Expt-1 : Manual speech signal-to-symbol transformation
Objective

The objective of this experiment is to make the student appreciate the difficulties in automating the task of speech signal-to-symbol transformation, by trying to manually segment a given speech signal into its constituent symbols.

Tutorial

The main objective of this experiment is to make the student understand and appreciate the difficulties in automating the task of speech signal-to-symbol transformation. The students are expected to understand terms such as phones, phonemes, syllables, transliteration, pitch or fundamental frequency, quasi-periodicity. The student should gain a good understanding of the speech signal by visual inspection. Given a speech waveform one should be able to discriminate between silence and speech, voiced speech and unvoiced speech.

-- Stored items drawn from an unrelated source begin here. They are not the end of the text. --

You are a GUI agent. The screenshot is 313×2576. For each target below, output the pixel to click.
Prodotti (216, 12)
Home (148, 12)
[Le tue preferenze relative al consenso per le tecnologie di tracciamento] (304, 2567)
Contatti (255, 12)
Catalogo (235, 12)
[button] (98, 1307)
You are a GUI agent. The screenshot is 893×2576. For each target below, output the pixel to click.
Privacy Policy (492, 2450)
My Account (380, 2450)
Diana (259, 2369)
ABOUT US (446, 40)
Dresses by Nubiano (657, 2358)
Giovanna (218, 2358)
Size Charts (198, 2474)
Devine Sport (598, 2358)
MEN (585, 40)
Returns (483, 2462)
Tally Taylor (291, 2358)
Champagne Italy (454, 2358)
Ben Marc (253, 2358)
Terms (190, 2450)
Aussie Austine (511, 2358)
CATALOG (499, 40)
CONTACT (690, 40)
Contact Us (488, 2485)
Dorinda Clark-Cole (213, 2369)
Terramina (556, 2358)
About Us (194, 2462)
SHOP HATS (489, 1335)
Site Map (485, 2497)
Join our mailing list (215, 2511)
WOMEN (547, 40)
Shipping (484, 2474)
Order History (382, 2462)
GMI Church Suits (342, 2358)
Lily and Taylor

The student should be able to draw the speech waveform for a given word with appropriate time durations and relative amplitudes of the constituent phones.

Record speech signal of a sentence in any of the Indian languages, identify and mark by listening, manually, the boundaries of words and subword units (such as syllables and phonemes). Draw on a piece of paper the speech waveform for the first few words of the sentence with appropriate time durations and relative amplitudes of various sounds, clearly marking the various subword boundaries.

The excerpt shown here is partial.